DOCUMENT EXTRACT =>
Julia Community 🟣

Unpublished Post. This URL is public but secret, so share at your own discretion.

Writing optimised Julia with wisdom from C++.

Disclaimer: This is an unreleased draft: the wording is sloppy and there are points I don't build on enough or have nothing new to say about. I'm working on an updated version, but as it focuses purely on a subset of these points I felt it useful to "release" this to those interested.

As a relatively young language, many useful resources exist for learning to optimise Julia code, but they are hard to find without digging in a variety of places. C++, on the other hand, has been used for decades in performance critical applications such as high-frequency trading or computer graphics. Collated advice for writing generic, turbo C++ code is now so easy to access, that I accidentally stumbled upon Chris Wyman's concisely written Tips for Optimizing C/C++ Code while looking for resources about Julia. In this article I will analyse how the advice, originally written for C++03, can be applied to helping Julia code achieve the speed it deserves.

Practical Advice

Some of the tips are entirely language and architecture agnostic, simply being good practice for maximising the efficiency of your efforts. The first of these is Ahmdal's Law:
Equation of Ahmdal's Law
Put simply, don't waste time on optimising pieces of code that don't have a large impact on the overall run-time. Instead, as the second tip states, "code for correctness first, then optimize". It will be sooner rather than later that going against this advice will sting you majorly. Especially in dynamic languages like Julia which have a tendency to fail silently, just because something runs doesn't mean it is correct. Additionally, once correct code is written, the most obvious optimisations should be applied first. In Julia, this covers things like checking for global variables, type stability more generally, and lowering the number and size of allocations.

BRIEF 1 => In the Julia optimization post, what does the second tip advise?
BRIEF 2 => Carry on writing the Julia optimization post from its final sentence.
The listing that comes after the Julia optimization post is separate material and does not belong to it.

COLLECTED MATERIAL =>
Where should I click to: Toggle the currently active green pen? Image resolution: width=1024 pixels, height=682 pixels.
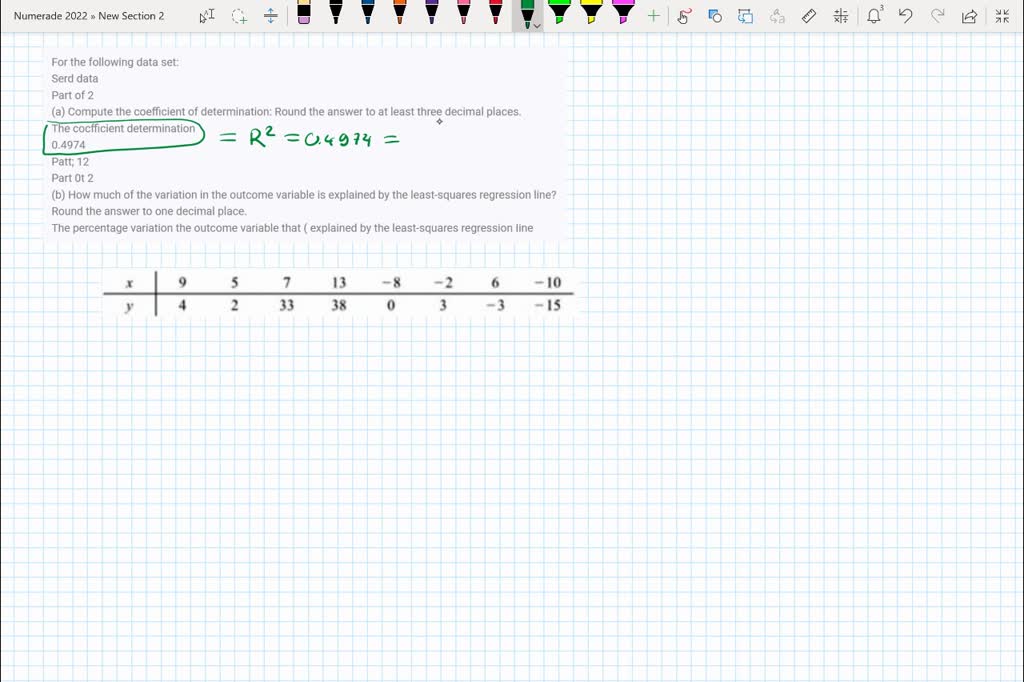527,14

REPLY 1 => To code for correctness first, then optimize.

REPLY 2 =>
However, before even writing code one should consider whether the mathematics itself can be simplified. There may be theorems that apply in specific cases that can vastly improve performance. An example of this would be taking a moment to apply conjugacy laws when performing Bayesian modelling where simulations could be unnecessary due to the existence of closed form solutions.

We can summarise this section with Chris' own words:

"People I know who write very efficient code say they spend at least twice as long optimizing code as they spend writing code."

"Jumps/branches are expensive. Minimize their use whenever possible."

The overhead of a function call in C++ and Julia is nontrivial. As
written originally by Chris, a function call requires two jumps and some stack memory manipulation. Hence, iteration is preferred to recursion, functions should preferably be outside long loops, and you should test
whether functions are being inlined by the compiler. In Julia, however, since dynamic dispatch is performed on the arguments of each function call, you could actually make your code far less efficient by removing function calls which would deny the compiler the chance to specialise the code. In most cases (and as will become a theme in this article), trying to do the compiler's job will not be worth the effort, but there may be times where the types you're dealing with are homogeneous, and the code is not expected to be generic, modular, or particularly nice to read.

The code below is an admittedly specific example of such a situation. Personally, I find the former two methods easier to read, but limiting the number of function calls does indeed increase performance.

using BenchmarkTools

@inline f_inline(v, i) = sqrt(1 + sum(v) * i)
@noinline f_noinline(v, i) = sqrt(1 + sum(v) * i)
function f_loopinside(v)
    for i in eachindex(v)
        v[i] = sqrt(1 + sum(v) * i)
    end
    return nothing
end

function run_inline(v)
    for i in eachindex(v)
        v[i] = f_inline(v, i)
    end
    return nothing
end

function run_noinline(v)
    for i in eachindex(v)
        v[i] = f_noinline(v, i)
    end
    return nothing
end

function run_loopinside(v)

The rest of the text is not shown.